The environment of the series was largely inspired by Yakushima in the southern Japan, where Dice and Mari Okada often visit. Its forests, along with its vegetations, were made as the reference for the settings of Onari's neighborhood.

=== Development ===
On March 4, 2019, Tonko House, Daisuke Tsutsumi's own animation studio, unveiled the project, dubbed as Oni, as a part of the studio's project slates among other projects such as Leo and Sleepy Pines. The project was revealed to be a CGI animated and stop-motion hybrid television series, produced (and animated) by Tonko House with its animation developed by CG studio Megalis and Japanese stop-motion animation house Dwarf Animation, with the latter responsible for a Netflix animated series, Rilakkuma and Kaoru. The animated series was revealed to be created and directed by Tsutsumi himself. The test footage of Oni was revealed on the first Tonko House Film Festival in spring 2019.

On November 21, 2019, Netflix announced its collaboration with Tonko House, with Netflix joined the production board of Oni and picked up the series to release on the streaming platform. Along with the announcement, Daisuke Tsutsumi, Robert Kondo and Kane Lee of Tonko House were revealed as executive producers of the series with Sara K. Sampson serving as the sole producer.

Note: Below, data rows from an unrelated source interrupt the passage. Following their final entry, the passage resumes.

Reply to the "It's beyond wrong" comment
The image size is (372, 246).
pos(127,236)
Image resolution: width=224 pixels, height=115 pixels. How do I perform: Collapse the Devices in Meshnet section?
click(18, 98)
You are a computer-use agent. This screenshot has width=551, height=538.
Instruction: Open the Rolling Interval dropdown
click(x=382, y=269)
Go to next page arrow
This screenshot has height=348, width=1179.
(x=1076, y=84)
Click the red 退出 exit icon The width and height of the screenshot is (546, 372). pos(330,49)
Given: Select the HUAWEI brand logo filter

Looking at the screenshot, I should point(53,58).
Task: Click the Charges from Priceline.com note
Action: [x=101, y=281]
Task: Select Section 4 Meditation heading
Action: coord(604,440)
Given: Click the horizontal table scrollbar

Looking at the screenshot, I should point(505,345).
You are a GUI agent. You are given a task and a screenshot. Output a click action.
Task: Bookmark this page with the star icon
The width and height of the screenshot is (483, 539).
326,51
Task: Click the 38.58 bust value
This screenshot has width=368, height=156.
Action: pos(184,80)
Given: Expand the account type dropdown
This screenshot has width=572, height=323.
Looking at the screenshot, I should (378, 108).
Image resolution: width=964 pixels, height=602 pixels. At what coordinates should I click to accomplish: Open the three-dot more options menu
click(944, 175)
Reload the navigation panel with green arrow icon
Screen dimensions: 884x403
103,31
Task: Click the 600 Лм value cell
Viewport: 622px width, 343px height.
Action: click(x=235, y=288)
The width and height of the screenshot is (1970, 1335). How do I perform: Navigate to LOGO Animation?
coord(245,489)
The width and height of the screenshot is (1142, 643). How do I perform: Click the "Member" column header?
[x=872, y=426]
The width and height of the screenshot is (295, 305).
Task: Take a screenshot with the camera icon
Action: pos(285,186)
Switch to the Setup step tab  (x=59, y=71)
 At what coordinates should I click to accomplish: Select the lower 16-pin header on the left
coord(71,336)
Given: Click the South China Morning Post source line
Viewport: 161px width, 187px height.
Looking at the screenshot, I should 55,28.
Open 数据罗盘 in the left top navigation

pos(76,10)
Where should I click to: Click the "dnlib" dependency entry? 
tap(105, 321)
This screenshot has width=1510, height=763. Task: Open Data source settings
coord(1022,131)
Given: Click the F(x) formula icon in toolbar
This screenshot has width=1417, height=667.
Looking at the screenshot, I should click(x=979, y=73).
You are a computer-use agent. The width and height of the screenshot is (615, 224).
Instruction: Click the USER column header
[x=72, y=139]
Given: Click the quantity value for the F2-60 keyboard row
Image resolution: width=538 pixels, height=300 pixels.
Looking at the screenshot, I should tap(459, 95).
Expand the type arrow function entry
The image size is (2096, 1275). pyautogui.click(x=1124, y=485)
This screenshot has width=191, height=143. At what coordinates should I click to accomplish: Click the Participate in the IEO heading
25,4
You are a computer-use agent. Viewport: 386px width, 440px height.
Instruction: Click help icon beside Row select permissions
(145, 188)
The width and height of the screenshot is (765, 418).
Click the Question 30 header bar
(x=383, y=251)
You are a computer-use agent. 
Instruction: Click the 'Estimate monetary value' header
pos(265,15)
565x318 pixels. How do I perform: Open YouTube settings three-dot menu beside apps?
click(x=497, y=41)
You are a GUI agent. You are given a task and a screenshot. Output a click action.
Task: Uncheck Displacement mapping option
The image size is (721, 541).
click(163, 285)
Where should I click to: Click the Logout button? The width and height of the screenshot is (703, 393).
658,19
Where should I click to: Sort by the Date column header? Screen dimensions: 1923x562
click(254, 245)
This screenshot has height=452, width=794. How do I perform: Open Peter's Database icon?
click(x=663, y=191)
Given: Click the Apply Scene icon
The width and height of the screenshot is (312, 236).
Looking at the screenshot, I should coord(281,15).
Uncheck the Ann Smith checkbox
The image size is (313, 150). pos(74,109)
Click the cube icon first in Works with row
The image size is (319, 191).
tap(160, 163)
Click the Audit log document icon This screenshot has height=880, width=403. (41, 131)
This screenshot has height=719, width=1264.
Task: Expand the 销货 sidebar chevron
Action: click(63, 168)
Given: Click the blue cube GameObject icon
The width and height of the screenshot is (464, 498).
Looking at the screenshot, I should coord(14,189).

On June 2, 2022, the television series was officially titled as Oni: Thunder God's Tale. It would be released as limited series consisting of four episodes with Mari Okada revealed as the main writer of the series ever since 2021. CG studios, Marza and Anima were revealed to have joined the animation development.

=== Casting ===
The casting of the limited series was revealed on June 2, 2022. Momona Tamada, Archie Yates, Craig Robinson, Tantoo Cardinal, Brittany Ishibashi, Omar Benson Miller, Anna Akana, Charlet Takahashi Chung, Miyuki Sawashiro, Yuki Matsuzaki, Seth Carr, Robert Kondo, and George Takei were revealed as part of the ensemble voice cast.

== Release ==
The series would set to launch globally on the streaming platform on October 21, 2022. A special screenings of the series on Animation Is Film Festival was set to premiere on October 22, 2022.

=== Marketing ===
The first teaser trailer of Oni: Thunder God's Tale was released on June 2, 2022, along with various visuals of the series. The series were also announced at Annecy Festival 2022 as part of Netflix's "work-in-progress" lineup. On September 25, 2022, the series were showcased as part of Netflix TUDUM Japan lineup with its release date announced on official channels.